A senate panel on Tuesday grilled AbbVie Chairman and CEO Richard Gonzalez about the U.S. drugmaker’s arthritis treatment Humira, saying that tying executive bonuses to sales of the blockbuster drug was “problematic.”
In response, Gonzalez said, “Humira was one element of a set of financial factors that were evaluated as part of my compensation. It’s obviously a very significant product for us. So it is clear it would be a part of the evaluation.”
Wyden snapped back with, “I’d like that in writing. It looks to me you’d be making a smaller bonus if you dropped the price of Humira. I’d like that in writing within 10 days.”
Since 2014, AbbVie has nearly doubled the price of its top-selling drug Humira, which is used to treat arthritis, plaque psoriasis and Crohn’s disease, among other diseases, according to a review of data provided by Rx Savings Solutions. The drug now carries a list price of more than $ 60,000 per year.
AbbVie has been aggressive in keeping cheaper copycat versions of its drug off the U.S. market. The company is not expected to face biosimilar competition in the U.S. until 2023.

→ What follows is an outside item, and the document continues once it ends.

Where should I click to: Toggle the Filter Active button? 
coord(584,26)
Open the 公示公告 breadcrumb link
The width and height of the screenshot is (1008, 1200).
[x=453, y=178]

The drug’s list price and patent faced the brunt of the heat from lawmakers at the congressional hearing on Tuesday. At one point, Wyden compared AbbVie’s patent practices to Gollum, the slimy “Lord of the Rings” character who coveted the ring of power.
“Can the patients opt for a less expensive alternative? They can’t, because AbbVie protects the exclusivity of Humira like Gollum with his ring. Thick cobwebs of patents and shadowy deals with drugmakers, all of them are in place to keep the cash flowing,” Wyden said.
Gonzalez argued the drug has so many patents because it’s used to treat several different ailments.